2011年7月12日火曜日

アイドルを見た。

7月11日 震災からちょうど4か月が経ったこの日、僕はShibuya O-westで開催された「アーバンギャルドの帰ってきた春闘2011」に参加してきた。このライブ 本来は3月18日に向けて企画されたものだったが東日本大震災の影響で延期に。そして日にちの変更に乗じて出演者も変更に。対バンとして0.8秒と衝撃。(僕の目当ては彼ら)と真空ホロウが予定されていたが、真空ホロウはスケジュールの関係で7月には出演不可とのことでその空いた枠に新生アイドル研究会BiSが加わった。当初このBiSというアイドルについて全く知らなかったので試しに彼女らのPVを見た。「パプリカ」という曲のPVを見たのだが、かなりの衝撃を受けた。アイドルという固定観念とタイトルに反したヘビィな楽曲に、メンバー4人がアンプやシンバルをバックに薄暗いオレンジライトの下 終始ヘドバンをしているのだ。曲が盛り上がるに連れ、マネキンの首を振り回したり、ストッキングを被ったり、かつて一世を風靡したt.A.T.u.を思わせるようなディープキスをも披露する。彼女らは一体何なのだ!とこのPVを見たら誰でも思うはず。BiSはフライヤーや振付など細かい業務は全て彼女たちでやる自給自足をモットーにしたアイドル。要するにセルフプロデュース型アイドルということ。このPVのアイディアも彼女らが考案したものらしい。

               衝撃のPV「パプリカ」

で、昨日そんな彼女らが出演するライブに参加してきた。
もちろん僕が大好きな0.8秒と衝撃。のライブはいつにも増して鋭く、怒りと喜びを叩きつけたような素晴らしいものだった。J.M.さんのボーカルも自主企画のときより0.8秒のボーカルとしてより確立されていたし演奏もまとまってきて申し分ない。
アーバンギャルドもファンとバンドのレスポンスの掛け合いが異色極まりなく、付いて行くのに精一杯だったが、演出、パフォーマンス共に非常にエンターテインメント性が強く難なく楽しめた。
そして やはり特筆すべきはBiSだろう。
BiS以前にアイドル初体験の僕は緊張とワクワクで入り混じる。もちろんAKBやももクロといったアイドルの楽曲は聞いたことはあるし推しメンもいるけど、アイドルというものが初体験だったので結果的に物凄く新鮮で楽しめた。6月末にりなはむことヨコヤマリナの脱退劇、新メンバーのゆふちゃんことテラシマユフの加入、そして新曲リリース(このPVも衝撃必至)と話題だらけな彼女らはアイドルとしての底力も十二分に発揮しファンを湧かせていた。客の大半はアーバンギャルドファンだったため、空気としてはかなりアウェー。だが曲を重ねる内にアーバンギャルドのファンもノりにノって彼女らのパフォーマンスを楽しんでいた。言ってしまえば畑違いなブッキングの中、多くの音楽ファンを歓喜に導いた彼女らはライブ後の物販でも非常に力強いキラキラの笑顔を振りまいていた。
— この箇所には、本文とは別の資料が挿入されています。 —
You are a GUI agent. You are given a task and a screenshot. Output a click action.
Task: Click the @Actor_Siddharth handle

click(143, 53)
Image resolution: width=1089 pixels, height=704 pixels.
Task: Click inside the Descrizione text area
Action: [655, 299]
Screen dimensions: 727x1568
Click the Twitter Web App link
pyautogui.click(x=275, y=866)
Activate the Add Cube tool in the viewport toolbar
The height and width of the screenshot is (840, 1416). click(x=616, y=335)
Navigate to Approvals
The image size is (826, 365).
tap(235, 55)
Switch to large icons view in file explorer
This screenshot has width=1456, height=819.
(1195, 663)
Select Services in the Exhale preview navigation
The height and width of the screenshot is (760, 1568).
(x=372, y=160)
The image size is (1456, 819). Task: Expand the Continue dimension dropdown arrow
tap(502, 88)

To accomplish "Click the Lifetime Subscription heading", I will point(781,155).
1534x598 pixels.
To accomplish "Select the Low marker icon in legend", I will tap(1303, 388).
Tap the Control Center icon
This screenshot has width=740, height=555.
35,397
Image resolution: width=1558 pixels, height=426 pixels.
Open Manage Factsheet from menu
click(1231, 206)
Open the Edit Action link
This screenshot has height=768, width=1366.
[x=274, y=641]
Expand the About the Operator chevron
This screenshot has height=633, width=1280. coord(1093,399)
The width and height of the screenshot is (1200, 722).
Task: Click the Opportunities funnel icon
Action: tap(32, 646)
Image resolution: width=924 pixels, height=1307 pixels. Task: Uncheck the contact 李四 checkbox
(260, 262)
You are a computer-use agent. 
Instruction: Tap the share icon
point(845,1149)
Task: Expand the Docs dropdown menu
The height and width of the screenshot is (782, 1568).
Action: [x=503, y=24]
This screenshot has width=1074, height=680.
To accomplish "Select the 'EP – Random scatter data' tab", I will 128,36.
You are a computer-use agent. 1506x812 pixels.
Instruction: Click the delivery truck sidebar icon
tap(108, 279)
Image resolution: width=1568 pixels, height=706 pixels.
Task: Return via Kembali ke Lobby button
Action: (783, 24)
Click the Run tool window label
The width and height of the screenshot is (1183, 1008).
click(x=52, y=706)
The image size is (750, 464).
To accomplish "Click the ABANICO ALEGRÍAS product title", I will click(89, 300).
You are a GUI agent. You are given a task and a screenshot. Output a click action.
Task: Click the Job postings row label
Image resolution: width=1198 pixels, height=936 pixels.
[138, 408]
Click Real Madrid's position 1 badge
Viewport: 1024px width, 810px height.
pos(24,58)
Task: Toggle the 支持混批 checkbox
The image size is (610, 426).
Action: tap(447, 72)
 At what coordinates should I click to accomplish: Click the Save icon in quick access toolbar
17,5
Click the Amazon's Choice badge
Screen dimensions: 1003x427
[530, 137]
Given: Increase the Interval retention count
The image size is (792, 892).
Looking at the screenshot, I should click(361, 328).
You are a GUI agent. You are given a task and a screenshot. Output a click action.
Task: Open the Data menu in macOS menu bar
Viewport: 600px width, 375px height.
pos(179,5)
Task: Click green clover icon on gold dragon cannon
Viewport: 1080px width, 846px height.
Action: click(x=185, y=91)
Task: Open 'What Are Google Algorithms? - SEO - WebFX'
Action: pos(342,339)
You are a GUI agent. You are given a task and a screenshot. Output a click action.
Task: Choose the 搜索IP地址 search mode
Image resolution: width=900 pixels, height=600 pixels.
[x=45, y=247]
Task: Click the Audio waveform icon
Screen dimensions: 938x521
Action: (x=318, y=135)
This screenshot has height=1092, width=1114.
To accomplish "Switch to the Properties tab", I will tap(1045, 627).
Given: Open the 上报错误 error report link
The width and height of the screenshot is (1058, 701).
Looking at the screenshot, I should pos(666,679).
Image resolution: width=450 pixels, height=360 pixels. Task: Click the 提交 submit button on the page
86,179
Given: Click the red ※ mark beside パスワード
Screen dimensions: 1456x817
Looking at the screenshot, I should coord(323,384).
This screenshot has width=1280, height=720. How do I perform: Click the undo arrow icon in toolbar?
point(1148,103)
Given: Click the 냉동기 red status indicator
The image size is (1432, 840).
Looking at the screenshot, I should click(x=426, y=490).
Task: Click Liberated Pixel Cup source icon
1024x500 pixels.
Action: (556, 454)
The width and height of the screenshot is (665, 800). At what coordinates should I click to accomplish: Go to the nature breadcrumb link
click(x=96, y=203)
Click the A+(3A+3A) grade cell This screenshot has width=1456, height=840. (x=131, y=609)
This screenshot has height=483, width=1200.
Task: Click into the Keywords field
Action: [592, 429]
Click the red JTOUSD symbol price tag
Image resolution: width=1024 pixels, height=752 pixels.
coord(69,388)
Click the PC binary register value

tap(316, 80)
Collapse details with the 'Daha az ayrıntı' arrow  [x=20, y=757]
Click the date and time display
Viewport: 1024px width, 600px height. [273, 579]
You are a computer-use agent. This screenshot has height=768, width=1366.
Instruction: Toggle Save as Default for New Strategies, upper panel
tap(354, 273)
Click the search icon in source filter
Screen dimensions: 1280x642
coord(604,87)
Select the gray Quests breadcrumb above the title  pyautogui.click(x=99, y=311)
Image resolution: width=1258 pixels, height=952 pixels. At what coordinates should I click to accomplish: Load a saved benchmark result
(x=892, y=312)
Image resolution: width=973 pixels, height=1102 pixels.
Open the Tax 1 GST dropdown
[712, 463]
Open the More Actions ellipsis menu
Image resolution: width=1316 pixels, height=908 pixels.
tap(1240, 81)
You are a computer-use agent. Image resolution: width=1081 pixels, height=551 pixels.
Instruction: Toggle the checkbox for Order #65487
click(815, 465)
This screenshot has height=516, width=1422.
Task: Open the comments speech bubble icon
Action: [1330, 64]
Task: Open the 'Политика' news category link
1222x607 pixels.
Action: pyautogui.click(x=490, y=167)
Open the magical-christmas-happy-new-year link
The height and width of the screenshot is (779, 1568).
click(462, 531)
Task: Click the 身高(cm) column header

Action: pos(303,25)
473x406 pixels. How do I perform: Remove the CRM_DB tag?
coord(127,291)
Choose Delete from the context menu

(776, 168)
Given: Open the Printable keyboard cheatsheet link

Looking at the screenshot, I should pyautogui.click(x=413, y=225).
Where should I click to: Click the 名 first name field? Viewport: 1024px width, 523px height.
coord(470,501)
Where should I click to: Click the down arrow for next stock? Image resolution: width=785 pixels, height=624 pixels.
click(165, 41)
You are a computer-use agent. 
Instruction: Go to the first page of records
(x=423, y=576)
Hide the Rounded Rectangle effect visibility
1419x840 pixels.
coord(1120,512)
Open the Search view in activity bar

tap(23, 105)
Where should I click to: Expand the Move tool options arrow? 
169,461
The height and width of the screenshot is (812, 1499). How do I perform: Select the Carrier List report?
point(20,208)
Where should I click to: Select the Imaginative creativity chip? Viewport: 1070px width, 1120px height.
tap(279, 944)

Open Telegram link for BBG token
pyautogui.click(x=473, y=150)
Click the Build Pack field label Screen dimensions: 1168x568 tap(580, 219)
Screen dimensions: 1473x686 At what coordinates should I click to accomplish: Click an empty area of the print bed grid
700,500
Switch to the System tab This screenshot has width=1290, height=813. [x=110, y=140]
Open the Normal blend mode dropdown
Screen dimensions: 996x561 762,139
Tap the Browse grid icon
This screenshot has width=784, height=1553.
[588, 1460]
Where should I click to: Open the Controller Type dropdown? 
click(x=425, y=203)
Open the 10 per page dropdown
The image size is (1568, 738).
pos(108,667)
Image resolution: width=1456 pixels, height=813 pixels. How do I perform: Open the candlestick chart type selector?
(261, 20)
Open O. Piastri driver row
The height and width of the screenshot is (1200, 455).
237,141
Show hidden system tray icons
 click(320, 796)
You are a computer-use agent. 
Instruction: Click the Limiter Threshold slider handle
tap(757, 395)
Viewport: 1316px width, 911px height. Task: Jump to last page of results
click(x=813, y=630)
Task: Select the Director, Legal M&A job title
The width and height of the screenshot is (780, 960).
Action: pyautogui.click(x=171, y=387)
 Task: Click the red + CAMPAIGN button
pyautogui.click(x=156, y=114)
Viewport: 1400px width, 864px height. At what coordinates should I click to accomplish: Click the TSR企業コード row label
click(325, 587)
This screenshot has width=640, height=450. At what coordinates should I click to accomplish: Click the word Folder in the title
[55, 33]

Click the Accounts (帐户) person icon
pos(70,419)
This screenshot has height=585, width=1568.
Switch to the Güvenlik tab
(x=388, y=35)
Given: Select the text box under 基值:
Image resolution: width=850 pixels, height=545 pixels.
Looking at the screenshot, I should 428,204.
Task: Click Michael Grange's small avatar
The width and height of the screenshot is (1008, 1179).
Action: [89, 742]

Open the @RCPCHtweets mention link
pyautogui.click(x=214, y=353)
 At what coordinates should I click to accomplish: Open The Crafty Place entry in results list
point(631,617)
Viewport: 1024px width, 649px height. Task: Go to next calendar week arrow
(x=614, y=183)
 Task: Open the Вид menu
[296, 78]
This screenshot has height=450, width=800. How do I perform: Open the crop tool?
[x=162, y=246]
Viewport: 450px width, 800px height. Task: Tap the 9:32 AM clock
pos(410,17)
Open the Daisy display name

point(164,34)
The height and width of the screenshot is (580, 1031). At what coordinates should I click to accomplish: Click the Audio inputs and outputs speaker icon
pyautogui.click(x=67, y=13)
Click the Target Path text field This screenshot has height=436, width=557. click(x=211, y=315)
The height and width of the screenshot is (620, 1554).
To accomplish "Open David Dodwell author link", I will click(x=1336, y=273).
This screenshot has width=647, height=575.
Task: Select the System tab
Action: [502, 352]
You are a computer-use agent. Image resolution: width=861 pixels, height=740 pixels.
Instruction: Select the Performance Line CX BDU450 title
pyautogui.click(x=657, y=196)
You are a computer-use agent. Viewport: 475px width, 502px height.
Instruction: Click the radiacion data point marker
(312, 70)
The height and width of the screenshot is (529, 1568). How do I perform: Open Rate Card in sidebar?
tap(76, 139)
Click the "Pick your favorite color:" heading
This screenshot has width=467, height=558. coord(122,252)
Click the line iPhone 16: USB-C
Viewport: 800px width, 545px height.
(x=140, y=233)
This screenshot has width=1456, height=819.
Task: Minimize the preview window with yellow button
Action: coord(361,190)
僕がこのライブを見て心を撃ち抜かれたのは新メンバーのテラシマユフ。恐らく加入して三回目のライブだったと思うが、非常にポテンシャルが高いパフォーマンスを見せてくれた。もともと彼女は単体アイドルとして活動していて、ヨコヤマリナ脱退の穴を埋めるべく行われた新メンバーオーディションに合格し今夏BiSの一員となった。ヨコヤマリナはBiSには一人しかいなかった純アイドルキャラ。一方、テラシマユフはこれまたBiSには一人しかいない優等生アイドルキャラ。キャラが強い他の三人に飲まれないか心配になるが、ライブを見る限りヨコヤマリナが欠けたポジションを問題なくこなしていると思う。とは言ってもいくらファンが優しいとはいえ、最低限のプレッシャーというのはもちろんあるはず。彼女は時折不安そうな顔を覗かせるが、その試練乗り越えようと一生懸命に踊り、歌う姿に感銘を受けた僕には「アイドルなら笑顔でいろ」とは言えない。これからも応援し続けていくだろう。

アイドルというものに少しでも偏見や抵抗がある方。ぜひ一度ライブに足を運んで実際に彼女達のプロとしてのパフォーマンスを経験して頂きたい。アイドル戦国時代と呼ばれている現代、その厳しい環境の中で"個"を模索し続ける今だからこそある、今しか見れないアイドルの最上のパフォーマンスと一生懸命さを見ればあなたもお気に入りの推しメンを見つけることができるはずだ。